Business

Polish e-commerce giant Allegro set for region’s biggest ever IPO

Allegro, Poland’s leading e-commerce platform, announced this week that it plans to list on the Warsaw Stock Exchange (WSE) in a move that could easily become emerging Europe’s largest initial public offering (IPO) to date.

According to people close to the deal, the company is targeting a valuation of between 11 and 12 billion euros. However, sources quoted by financial media in Poland reveal that the equity value might end up being closer to 13 billion euros. This would make Allegro the biggest company listed on the Warsaw Stock Exchange, beating out the Polish video game publisher CD Projekt’s, valued at 11 billion euros.

This valuation is based on 26 to 27 times the company’s EBITDA and projected 2021 earnings of two billion złoty (around 450 million euros), sources have said.

Recently released intention-to-float documents reveal the company plans to sell new shares worth around a billion złoty (222 million euros), as well as a secondary component in which private equity groups and some company directors and managers will sell down some of their existing stakes. The size of this secondary component is currently unknown, but it is expected to be larger than the primary offering.

Altogether, between 20 to 25 per cent of the company will be floated with the current owners retaining the majority stake. The previous largest public offering in Poland came in 2010 when insurer PZU raised 2.1 billion euros.

Aside from very likely becoming Poland’s largest IPO, Allegro coming out to the Warsaw Stock Exchange will be another sign of the exchange’s ongoing transformation from marketplace for “old economy” stocks – banks, insurers, mining companies and the oil and gas sector – and raise the profile of its tech portfolio.

The Warsaw Stock Exchange is the biggest bourse in the region, and has been trying for several years to attract more and more tech companies.

“We are by far the largest exchange in the region, roughly we have forty to fifty per cent market share trading volume of cash equities and around 97 per cent of trading of derivatives,” WSE CEO Marek Dietl said in a recent episode of the Emerging Europe Talks podcast.

Most analysts believe that now is the right time for Allegro to go public.

“Allegro’s IPO is the big thing for Warsaw. It shows that the structure of the market is changing towards the new economy and brings new reasons to invest in Eastern Europe,” says Andras Szalkai, fund manager at Raiffeisen Kapitalanlage in Vienna. “Allegro’s success may also incubate new entrepreneurs, as was seen in the case of CD Projekt causing a boom in the local gaming industry.”
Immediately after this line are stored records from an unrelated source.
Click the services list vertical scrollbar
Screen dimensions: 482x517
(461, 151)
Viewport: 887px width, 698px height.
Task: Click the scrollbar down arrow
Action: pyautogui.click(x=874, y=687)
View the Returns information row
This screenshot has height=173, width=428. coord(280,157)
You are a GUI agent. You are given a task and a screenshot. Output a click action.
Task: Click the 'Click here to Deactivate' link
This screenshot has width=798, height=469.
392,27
Allegro has said that the IPO will help it pay off a part of its net debt, which at the end of June stood at 3.7 times the company’s adjusted EBITDA. The company is currently the biggest e-commerce market in Poland, and analysts expect it to remain so unless foreign giants like Amazon attempt to make a significant play for the Polish market.

While the Covid-19 related lockdowns hit many sectors of industry, online shopping saw a boom in sales globally and this trend has been visible in emerging Europe as well. For Allegro, this meant a 52 per cent sales boost to 1.77 billion złoty (around 397 million euros) in the first half of the year.
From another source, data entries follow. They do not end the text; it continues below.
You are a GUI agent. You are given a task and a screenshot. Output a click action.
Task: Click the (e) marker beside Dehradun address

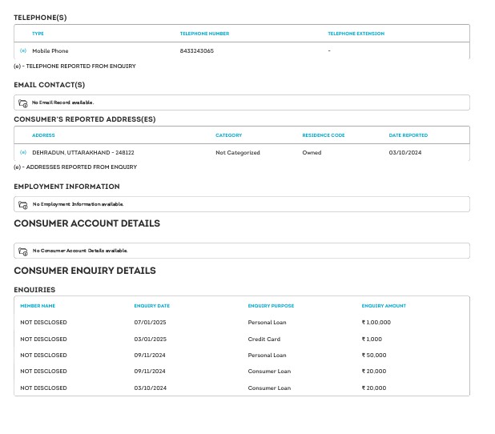pos(22,152)
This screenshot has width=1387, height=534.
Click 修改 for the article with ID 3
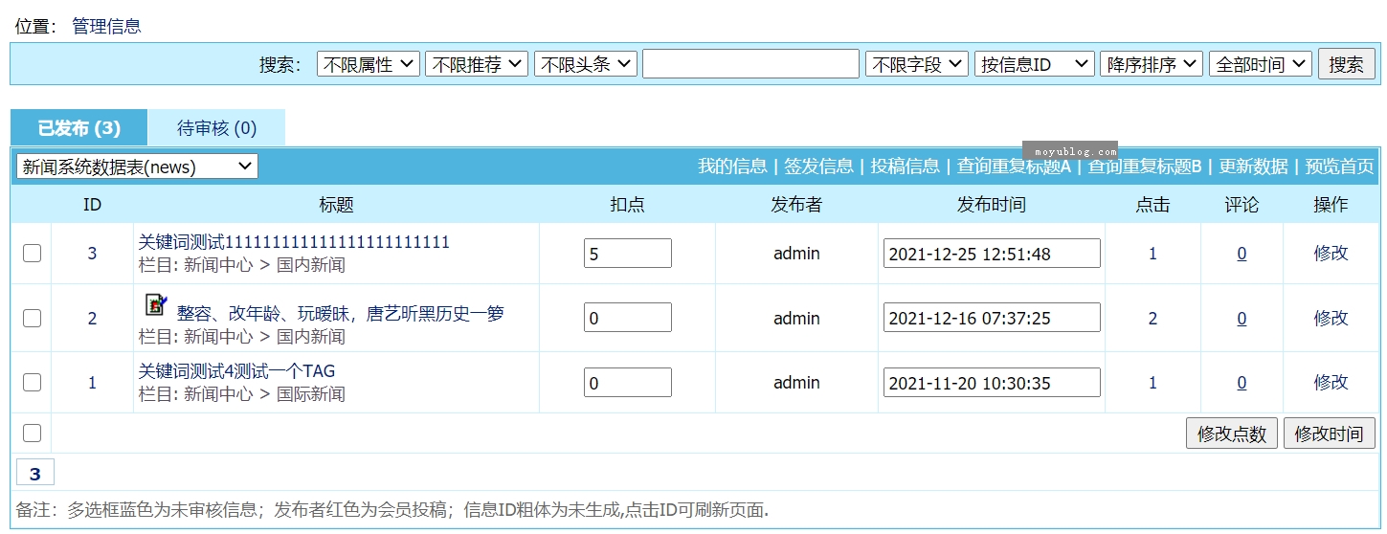point(1331,254)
What’s more, there is still a lot of room for growth in Polish online sales as only eight per cent of the retail market is online, compared to the UK’s 18 per cent.

The IPO is expected to happen in October.

Allegro was founded in 1999 and currently has around 12.3 million active buyers. In 2019, its net profit was 399 million złoty (around 89 million euros), up 73 per cent from 2018.